**PAGE EXCERPT:**
::::

In this case, the slave was sold in 1821 ; the coverture termi. nated in 1823; the husband survived to 1834, with the right of possession and enjoyment only. In 1834, complainants' right was complete, if they had any. The youngest must have been of full age in, or before, the year 1837. They are all children of the widow DeLane, before her marriage with Yancey, in 1816. A suit in Equity against these defendants was pending in 1843, for this very property, and dismissed for want of prosecution. It was as if it had never existed. In 1847, when this suit began, more than twice the period of limitation had elapsed since the right, if any, accrued.

Courts of Equity will not encourage such demands. There must be some diligence, some activity, some movement, by the party. Piatt v. Vattier, 9 Pet. 405; McKnight v. Taylor, 1 How. 161.

V. Such activity was peculiarly necessary in this case. It is a suit against executors, bound to close their office with reasonable despatch. A suit pending against them in 1843, had been dismissed. They had gone on to settle their trust; the debts had been paid, and the assets distributed, when this suit was brought, and courts of equity will protect them. The claim should have been presented within eighteen months. Aik. Dig.; Clay's Dig. 195, $ 17.

VI. Finally, the presumptions of fact are all against the claim set up.

::::

**DATASET CONTENT:**
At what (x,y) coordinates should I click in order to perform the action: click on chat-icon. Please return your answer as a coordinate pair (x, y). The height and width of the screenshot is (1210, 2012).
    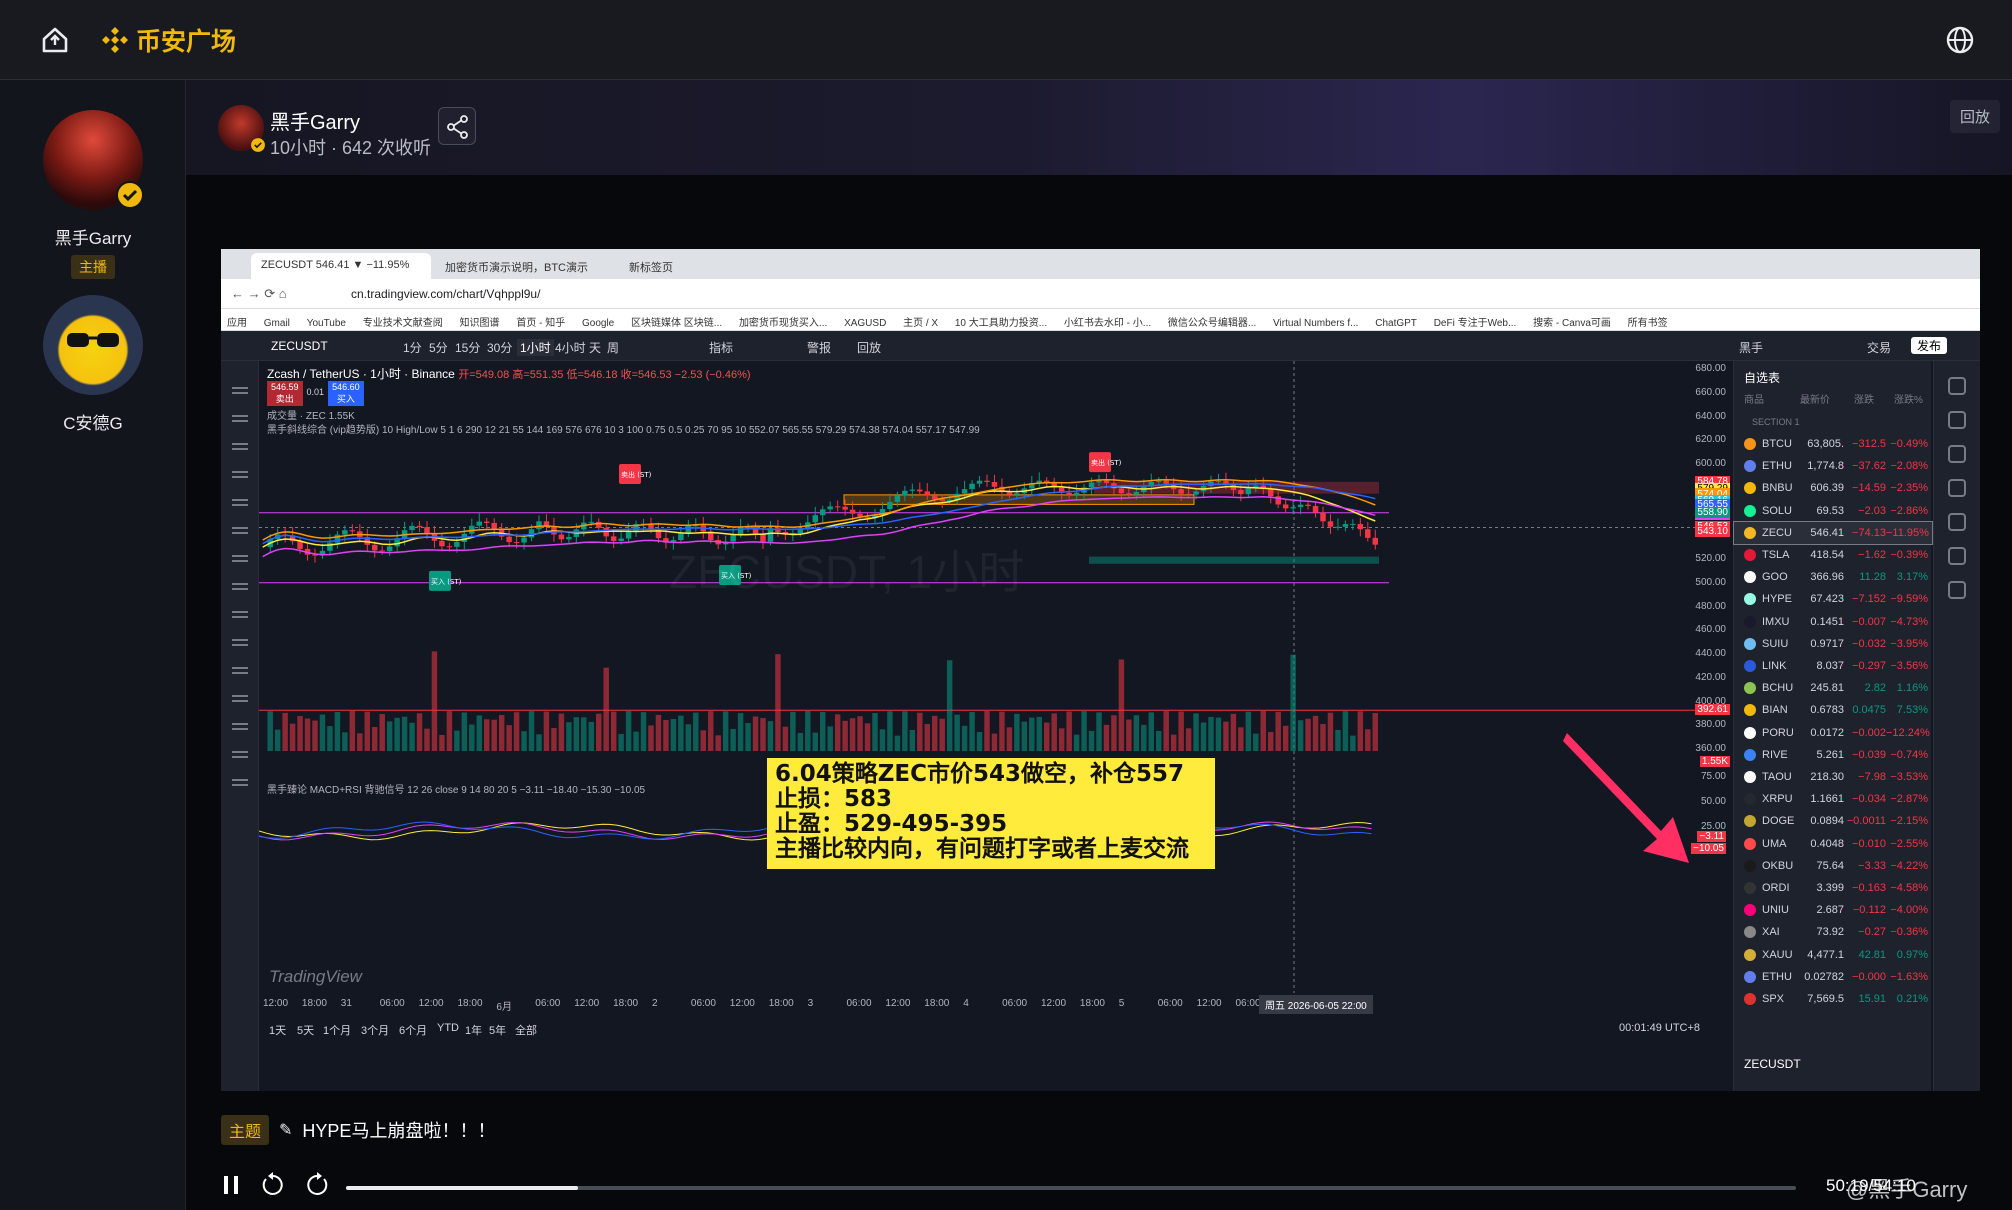
    Looking at the image, I should click on (1957, 488).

::::

**TASK DIRECTIONS:**
Could you pick up the brief on the equity suit against the executors, which comes before the listing, and carry it on from its last sentence?

**RESULT OF THE EXERCISE:**
The marriage contract authorizes a sale by the husband, with the consent of the wife. They are residing together, apparently in not a very prosperous condition, and both purchase, for their own support and the support of their family, (of these very complainants,) the goods of the defendants' testator. They are unable to pay for them, and one or both of them sell the slave to him for these very things. Honesty and fair dealing required that the wife should out of her means aid the husband in supporting the children of her prior marriage, and this court will presume that she did what common honesty required of her, and that she did unite in the sale. At all events, it was a sale and delivery of possession made in her lifetime for her benefit, and this court could compel her to ratify it now if she had not done so before.

This contract was made in South Carolina in 1816; the parties removed to Alabama before 1820. It is to be interpreted by the laws then in force in South Carolina.

In 1811, (Ewing v. Smith, 3 Dess. 417, 455, 457, 462, 463,) the Court of Appeals of that State declared the common law of England was not applicable to cases of married women having separate estates in that State. This was followed by Carter v. Eveleigh, 4 Dess. 19, and James v. Maysant, Ib. 591.

De Lane et al. v. Moore et al.

From these cases it appears - 1st. That a married woman, having a separate estate, can only change, encumber, or dispose of it, strictly according to the provisions of the settlement. 2d. That an estate limited to the joint use of husband and wife during coverture, with power to her to dispose of it by deed or will, and to go to her sole and absolute use in case of her surviving him, is a separate estate. 3d. The separate estate will be liable for debts contracted for the purposes for which it was created.

In this case the conditions necessary to raise a separate estate to her out of the joint estate, do not exist.

1. There is no power of disposition given to her, but it is given to the husband only with her consent.

2. There is no sole and absolute use reserved to her; but the right of survivorship, without any power of disposal, is mutual.

3. The debt in this case was contracted for the purposes of the trust, and on the credit of the trust estate.

The cases of Cooke v. Kennedy and Smith, (12 Ala. 42); Bender v. Reynolds, (15 Ala. 416,) are directly in point, that such an estate, with the property in the possession of the husband, is subject to the husband's debts. See also Moss v. McCall, 12 Ala. 630.

Here acquiescence may be inferred. Square v. Dean, 4 Bro. C. C. 326 ; Beresford v. Ar. Bis. Armagh, 13 Sim. 643.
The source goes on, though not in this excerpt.